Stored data
+--
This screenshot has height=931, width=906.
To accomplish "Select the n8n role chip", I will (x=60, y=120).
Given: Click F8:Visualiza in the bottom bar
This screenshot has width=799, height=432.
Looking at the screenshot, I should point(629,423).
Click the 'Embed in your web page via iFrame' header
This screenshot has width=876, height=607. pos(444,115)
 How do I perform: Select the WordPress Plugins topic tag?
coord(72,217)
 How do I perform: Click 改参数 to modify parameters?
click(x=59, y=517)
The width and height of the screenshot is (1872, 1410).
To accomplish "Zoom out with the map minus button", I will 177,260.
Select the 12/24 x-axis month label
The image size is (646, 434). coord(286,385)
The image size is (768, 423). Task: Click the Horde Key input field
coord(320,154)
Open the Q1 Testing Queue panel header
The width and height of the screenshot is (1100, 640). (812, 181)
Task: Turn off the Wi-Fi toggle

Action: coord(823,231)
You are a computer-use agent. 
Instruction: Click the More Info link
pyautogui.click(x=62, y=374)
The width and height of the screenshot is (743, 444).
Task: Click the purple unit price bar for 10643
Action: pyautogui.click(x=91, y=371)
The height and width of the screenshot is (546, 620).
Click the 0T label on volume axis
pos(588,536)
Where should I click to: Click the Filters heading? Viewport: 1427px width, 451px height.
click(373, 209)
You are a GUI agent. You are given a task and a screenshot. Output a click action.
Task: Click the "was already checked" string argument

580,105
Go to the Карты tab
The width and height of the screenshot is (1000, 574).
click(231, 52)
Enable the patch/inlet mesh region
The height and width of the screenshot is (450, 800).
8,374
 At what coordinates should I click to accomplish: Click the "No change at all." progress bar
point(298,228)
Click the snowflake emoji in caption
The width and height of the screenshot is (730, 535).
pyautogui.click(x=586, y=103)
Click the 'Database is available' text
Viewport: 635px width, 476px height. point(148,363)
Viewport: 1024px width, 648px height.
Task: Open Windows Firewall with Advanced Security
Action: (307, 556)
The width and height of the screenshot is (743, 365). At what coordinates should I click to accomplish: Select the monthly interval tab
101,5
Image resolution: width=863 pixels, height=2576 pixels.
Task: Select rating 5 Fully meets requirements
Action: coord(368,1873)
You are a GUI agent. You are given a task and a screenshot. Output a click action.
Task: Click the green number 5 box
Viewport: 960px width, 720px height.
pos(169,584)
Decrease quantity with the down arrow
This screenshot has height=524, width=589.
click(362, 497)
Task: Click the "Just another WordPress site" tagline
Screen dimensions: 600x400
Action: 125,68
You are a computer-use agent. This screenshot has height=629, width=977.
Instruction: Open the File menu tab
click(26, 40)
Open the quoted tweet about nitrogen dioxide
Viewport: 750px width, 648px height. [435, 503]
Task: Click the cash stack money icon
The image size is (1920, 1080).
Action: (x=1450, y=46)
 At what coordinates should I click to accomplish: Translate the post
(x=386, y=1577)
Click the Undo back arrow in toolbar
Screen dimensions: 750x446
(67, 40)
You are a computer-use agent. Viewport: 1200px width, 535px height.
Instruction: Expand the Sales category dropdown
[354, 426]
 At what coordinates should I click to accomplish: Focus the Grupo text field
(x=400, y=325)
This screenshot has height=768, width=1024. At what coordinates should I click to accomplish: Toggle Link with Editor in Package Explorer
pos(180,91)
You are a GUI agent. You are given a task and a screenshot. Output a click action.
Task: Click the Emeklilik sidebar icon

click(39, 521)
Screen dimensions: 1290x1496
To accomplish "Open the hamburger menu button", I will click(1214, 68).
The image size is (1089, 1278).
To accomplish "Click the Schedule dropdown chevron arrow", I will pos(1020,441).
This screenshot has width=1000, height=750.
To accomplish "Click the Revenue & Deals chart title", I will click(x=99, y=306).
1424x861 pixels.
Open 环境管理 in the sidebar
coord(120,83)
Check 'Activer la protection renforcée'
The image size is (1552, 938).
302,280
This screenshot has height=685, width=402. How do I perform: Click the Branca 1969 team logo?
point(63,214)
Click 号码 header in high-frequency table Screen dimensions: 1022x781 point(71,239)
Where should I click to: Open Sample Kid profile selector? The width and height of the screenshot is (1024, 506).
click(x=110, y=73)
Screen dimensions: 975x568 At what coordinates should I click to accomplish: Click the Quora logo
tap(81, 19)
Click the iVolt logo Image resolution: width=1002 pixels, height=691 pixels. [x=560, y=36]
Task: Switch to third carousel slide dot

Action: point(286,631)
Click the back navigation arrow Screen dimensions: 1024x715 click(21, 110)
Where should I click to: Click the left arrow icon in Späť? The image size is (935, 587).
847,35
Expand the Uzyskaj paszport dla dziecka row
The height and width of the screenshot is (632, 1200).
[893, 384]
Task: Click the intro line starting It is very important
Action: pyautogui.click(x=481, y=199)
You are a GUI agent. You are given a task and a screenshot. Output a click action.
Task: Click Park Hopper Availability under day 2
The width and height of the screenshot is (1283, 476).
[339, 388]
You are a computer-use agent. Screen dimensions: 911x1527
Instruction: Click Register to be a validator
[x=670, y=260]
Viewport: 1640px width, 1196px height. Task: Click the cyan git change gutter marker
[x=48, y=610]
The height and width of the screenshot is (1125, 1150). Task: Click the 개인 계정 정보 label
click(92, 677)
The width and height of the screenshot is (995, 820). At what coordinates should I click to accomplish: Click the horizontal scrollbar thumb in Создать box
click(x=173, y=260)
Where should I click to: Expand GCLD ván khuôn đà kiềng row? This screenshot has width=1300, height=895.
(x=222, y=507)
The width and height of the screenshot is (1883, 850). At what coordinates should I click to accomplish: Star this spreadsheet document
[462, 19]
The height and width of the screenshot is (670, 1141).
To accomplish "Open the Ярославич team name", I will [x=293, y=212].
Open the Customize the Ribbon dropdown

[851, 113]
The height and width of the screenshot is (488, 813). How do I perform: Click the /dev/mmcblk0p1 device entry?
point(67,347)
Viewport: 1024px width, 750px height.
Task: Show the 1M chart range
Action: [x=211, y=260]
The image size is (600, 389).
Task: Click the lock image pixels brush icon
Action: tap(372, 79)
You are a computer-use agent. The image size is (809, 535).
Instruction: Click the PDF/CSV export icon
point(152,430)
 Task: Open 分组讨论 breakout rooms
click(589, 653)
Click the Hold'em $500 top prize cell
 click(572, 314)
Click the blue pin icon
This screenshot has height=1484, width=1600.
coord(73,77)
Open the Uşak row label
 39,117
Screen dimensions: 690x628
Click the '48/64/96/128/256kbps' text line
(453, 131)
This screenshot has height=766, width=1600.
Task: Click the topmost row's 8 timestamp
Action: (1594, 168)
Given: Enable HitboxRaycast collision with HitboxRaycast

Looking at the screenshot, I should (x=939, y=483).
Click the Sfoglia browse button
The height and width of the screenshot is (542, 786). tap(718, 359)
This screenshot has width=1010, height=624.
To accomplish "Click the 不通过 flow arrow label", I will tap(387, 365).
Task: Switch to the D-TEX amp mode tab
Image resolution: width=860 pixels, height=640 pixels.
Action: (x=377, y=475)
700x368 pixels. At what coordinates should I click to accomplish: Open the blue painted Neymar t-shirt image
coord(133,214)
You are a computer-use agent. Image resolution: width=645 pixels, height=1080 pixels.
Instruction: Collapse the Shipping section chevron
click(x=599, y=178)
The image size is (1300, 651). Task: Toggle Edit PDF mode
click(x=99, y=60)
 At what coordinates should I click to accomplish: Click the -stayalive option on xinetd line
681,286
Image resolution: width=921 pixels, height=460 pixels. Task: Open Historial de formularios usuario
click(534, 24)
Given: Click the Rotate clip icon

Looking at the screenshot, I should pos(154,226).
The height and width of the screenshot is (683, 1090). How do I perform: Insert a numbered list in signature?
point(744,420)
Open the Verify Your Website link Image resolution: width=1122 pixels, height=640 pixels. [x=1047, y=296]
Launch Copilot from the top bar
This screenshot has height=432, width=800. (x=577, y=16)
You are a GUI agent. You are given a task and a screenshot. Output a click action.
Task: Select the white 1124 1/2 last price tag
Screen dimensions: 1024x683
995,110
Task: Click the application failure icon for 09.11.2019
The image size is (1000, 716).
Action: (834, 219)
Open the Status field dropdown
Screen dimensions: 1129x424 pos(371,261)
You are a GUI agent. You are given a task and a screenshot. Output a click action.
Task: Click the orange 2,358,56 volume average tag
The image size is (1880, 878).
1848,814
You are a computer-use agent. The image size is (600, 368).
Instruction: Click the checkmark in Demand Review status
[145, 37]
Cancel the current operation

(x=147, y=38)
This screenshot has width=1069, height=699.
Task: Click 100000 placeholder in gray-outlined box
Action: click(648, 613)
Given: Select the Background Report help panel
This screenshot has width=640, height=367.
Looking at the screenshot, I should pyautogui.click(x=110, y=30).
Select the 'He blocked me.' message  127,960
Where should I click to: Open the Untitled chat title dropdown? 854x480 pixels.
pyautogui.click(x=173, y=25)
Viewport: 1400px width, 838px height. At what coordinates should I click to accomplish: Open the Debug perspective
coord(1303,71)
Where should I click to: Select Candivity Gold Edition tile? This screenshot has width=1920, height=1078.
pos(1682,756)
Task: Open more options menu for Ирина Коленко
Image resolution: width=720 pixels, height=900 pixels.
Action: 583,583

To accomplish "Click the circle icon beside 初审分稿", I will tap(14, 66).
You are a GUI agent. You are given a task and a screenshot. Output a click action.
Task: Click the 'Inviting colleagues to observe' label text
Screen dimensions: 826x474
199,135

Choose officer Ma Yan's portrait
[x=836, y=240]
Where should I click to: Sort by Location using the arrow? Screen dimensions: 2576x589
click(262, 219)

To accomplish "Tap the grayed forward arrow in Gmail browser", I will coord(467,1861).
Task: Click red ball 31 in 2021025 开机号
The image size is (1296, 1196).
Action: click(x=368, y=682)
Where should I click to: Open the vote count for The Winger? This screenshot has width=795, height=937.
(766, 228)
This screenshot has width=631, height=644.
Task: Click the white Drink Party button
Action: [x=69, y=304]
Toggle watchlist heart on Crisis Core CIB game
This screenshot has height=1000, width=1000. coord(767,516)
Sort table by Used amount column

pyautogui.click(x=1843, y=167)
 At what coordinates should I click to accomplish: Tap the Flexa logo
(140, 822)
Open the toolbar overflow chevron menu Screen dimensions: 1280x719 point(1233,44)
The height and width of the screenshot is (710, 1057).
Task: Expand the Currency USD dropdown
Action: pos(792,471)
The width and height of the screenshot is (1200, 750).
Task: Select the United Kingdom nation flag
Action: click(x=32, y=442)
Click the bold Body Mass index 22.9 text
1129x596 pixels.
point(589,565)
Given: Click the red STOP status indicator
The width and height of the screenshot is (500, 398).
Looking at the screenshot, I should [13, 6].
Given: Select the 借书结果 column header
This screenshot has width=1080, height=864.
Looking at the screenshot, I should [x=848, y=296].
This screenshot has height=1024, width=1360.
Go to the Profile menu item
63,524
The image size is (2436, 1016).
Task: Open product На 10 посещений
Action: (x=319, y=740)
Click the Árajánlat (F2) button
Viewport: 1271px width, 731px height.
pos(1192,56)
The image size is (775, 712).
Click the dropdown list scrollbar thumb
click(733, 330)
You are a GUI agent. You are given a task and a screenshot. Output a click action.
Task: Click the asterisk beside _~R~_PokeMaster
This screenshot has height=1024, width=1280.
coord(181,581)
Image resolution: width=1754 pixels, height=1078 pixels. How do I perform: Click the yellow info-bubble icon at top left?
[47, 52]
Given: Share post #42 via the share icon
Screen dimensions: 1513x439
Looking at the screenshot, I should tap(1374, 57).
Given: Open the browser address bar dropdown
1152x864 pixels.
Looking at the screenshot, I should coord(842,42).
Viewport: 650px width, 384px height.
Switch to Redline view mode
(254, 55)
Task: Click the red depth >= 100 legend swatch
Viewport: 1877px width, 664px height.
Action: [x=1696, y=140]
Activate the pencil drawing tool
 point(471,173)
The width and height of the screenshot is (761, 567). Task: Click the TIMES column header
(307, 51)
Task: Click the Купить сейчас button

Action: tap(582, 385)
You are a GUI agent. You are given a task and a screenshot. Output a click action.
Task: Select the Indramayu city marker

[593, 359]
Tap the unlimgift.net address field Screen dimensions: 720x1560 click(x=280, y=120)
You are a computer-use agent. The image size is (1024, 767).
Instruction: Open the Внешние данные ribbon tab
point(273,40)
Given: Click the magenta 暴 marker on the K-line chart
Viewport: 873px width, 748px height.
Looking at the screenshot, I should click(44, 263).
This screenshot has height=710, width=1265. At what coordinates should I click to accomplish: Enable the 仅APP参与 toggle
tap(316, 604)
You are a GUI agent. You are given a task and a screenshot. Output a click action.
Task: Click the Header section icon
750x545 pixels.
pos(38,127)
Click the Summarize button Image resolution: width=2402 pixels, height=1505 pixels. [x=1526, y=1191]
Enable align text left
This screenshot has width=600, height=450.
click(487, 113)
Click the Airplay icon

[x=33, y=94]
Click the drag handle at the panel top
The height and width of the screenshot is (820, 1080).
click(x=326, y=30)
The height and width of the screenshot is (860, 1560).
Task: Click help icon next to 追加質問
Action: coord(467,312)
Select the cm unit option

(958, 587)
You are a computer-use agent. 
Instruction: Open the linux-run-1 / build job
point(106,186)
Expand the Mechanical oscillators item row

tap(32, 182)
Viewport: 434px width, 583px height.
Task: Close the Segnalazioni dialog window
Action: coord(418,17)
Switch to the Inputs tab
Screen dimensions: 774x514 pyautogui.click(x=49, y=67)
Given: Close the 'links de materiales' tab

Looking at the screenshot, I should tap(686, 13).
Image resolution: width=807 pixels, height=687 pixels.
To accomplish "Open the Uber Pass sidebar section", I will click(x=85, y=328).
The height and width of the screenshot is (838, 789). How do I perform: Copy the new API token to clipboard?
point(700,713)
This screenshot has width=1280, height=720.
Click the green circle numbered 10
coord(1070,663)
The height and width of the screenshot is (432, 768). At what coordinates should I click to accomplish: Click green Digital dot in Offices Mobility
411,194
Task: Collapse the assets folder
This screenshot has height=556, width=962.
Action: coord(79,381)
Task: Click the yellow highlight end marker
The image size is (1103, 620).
+--
(Instructions for the task) Both end lines included, restate word for word the lines above from the line with "You are a computer-use agent. Viewport: 1200px" to the line with "1424x861 pixels.", and nothing else.

(Result)
You are a computer-use agent. Viewport: 1200px width, 535px height.
Instruction: Expand the Sales category dropdown
[354, 426]
 At what coordinates should I click to accomplish: Focus the Grupo text field
(x=400, y=325)
This screenshot has height=768, width=1024. At what coordinates should I click to accomplish: Toggle Link with Editor in Package Explorer
pos(180,91)
You are a GUI agent. You are given a task and a screenshot. Output a click action.
Task: Click the Emeklilik sidebar icon

click(39, 521)
Screen dimensions: 1290x1496
To accomplish "Open the hamburger menu button", I will click(1214, 68).
The image size is (1089, 1278).
To accomplish "Click the Schedule dropdown chevron arrow", I will pos(1020,441).
This screenshot has width=1000, height=750.
To accomplish "Click the Revenue & Deals chart title", I will click(x=99, y=306).
1424x861 pixels.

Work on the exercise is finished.